== Segment start ==

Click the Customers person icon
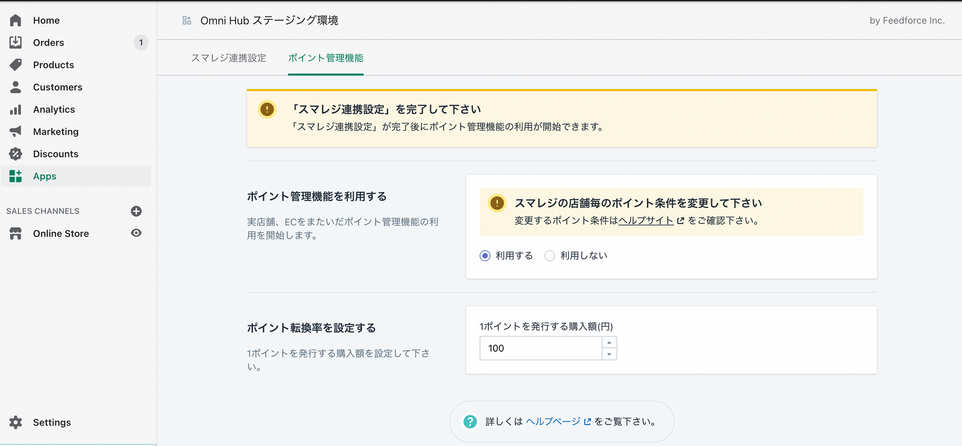The image size is (962, 446). pos(15,87)
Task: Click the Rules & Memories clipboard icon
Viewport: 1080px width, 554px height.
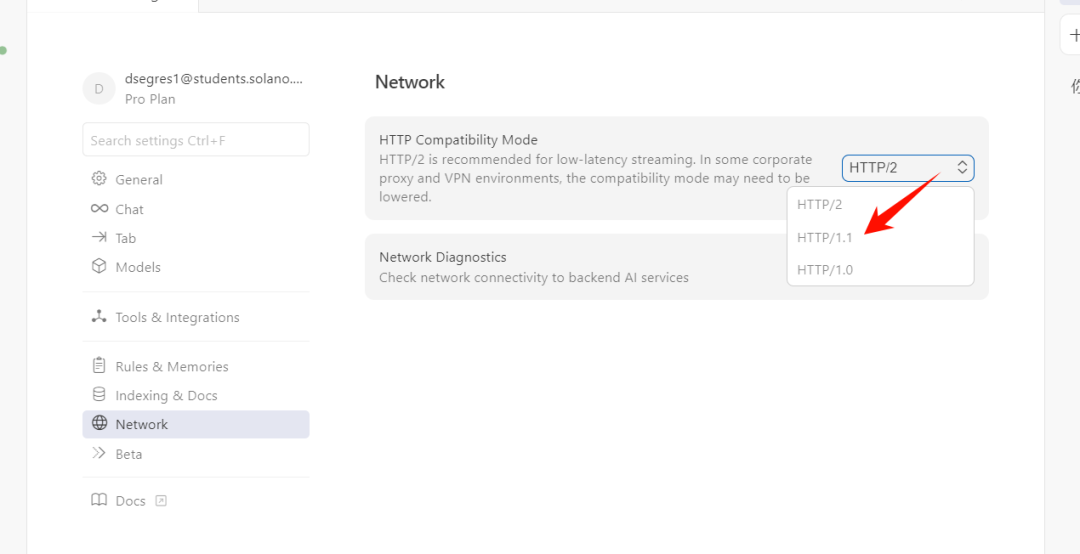Action: [99, 366]
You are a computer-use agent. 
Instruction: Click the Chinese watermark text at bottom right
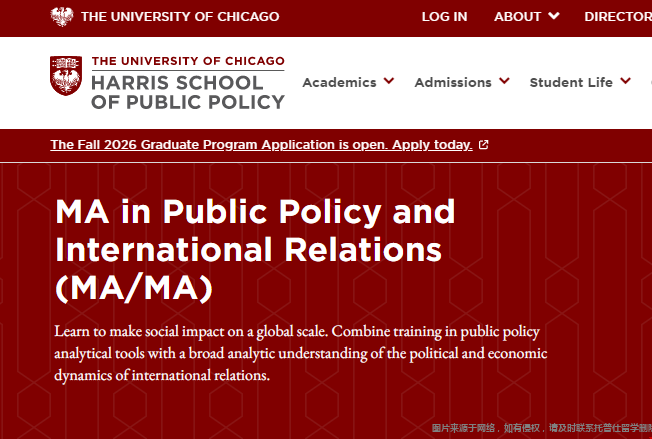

== Segment end ==

● What you should do: Your reply should hold only the lines running from the one with "Task: Click the" to the end of the data above, set down exactly, pictures omitted.

● The answer:
Task: Click the Rules & Memories clipboard icon
Viewport: 1080px width, 554px height.
Action: [99, 366]
You are a computer-use agent. 
Instruction: Click the Chinese watermark text at bottom right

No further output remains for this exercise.